_Problem requirements:_ Please set down, unchanged, each line from the one with "Where should I" to the final line of the data below, both included. Drop the pictures.

————

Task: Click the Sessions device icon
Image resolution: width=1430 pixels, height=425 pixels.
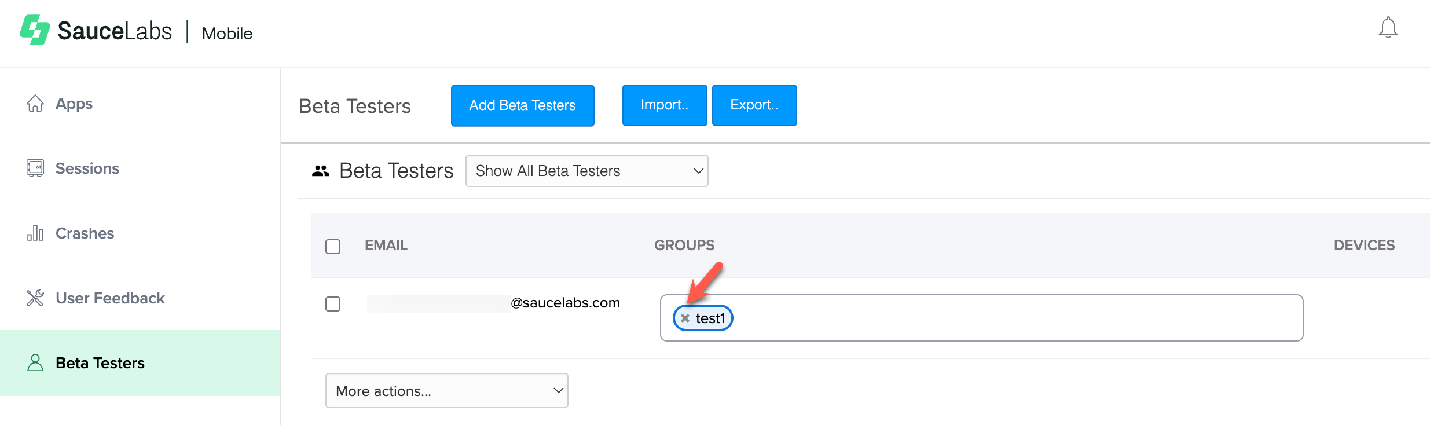Action: coord(35,168)
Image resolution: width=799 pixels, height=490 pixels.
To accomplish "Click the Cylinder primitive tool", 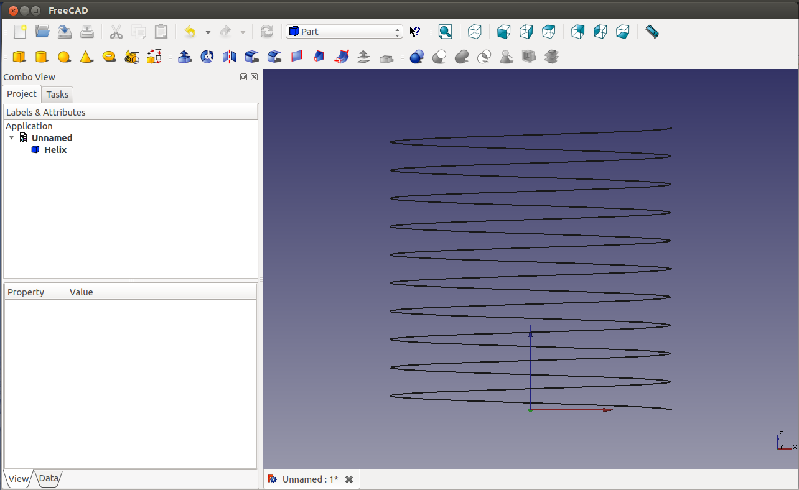I will pos(42,57).
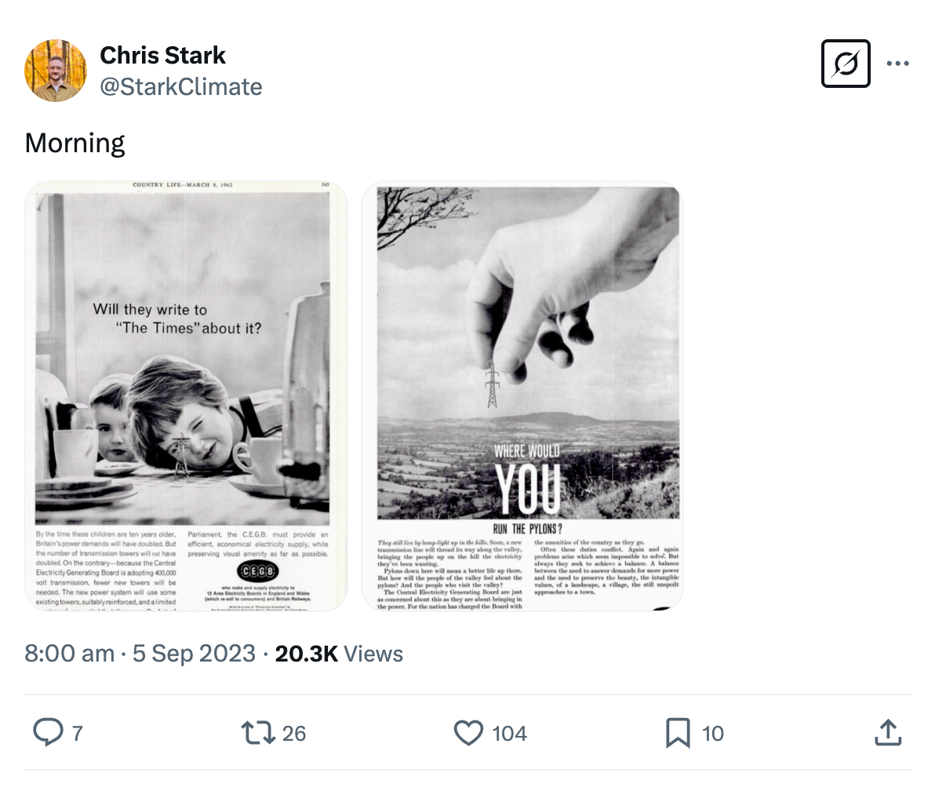Click the share upload arrow icon
Screen dimensions: 935x791
886,733
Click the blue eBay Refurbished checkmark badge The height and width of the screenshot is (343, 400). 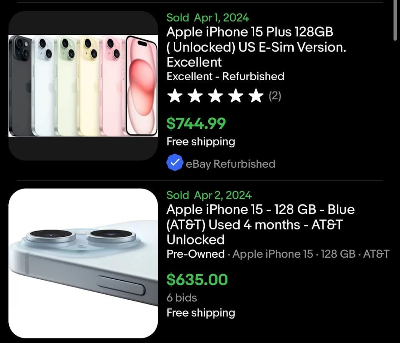point(175,163)
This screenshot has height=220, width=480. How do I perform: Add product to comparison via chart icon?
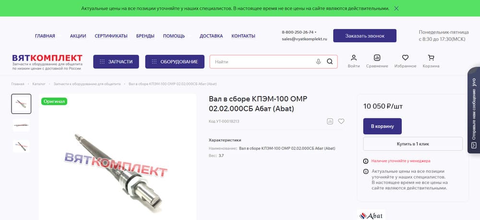pos(330,122)
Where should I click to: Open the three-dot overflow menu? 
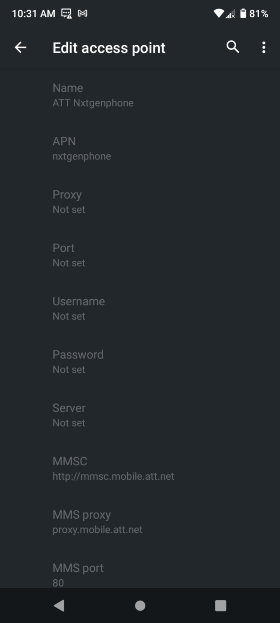263,47
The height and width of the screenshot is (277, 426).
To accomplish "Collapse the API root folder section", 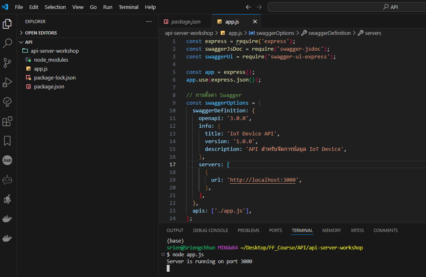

————

_Result of this task:_
Where should I click to: Open the three-dot overflow menu? 
263,47
The height and width of the screenshot is (277, 426).
To accomplish "Collapse the API root folder section", 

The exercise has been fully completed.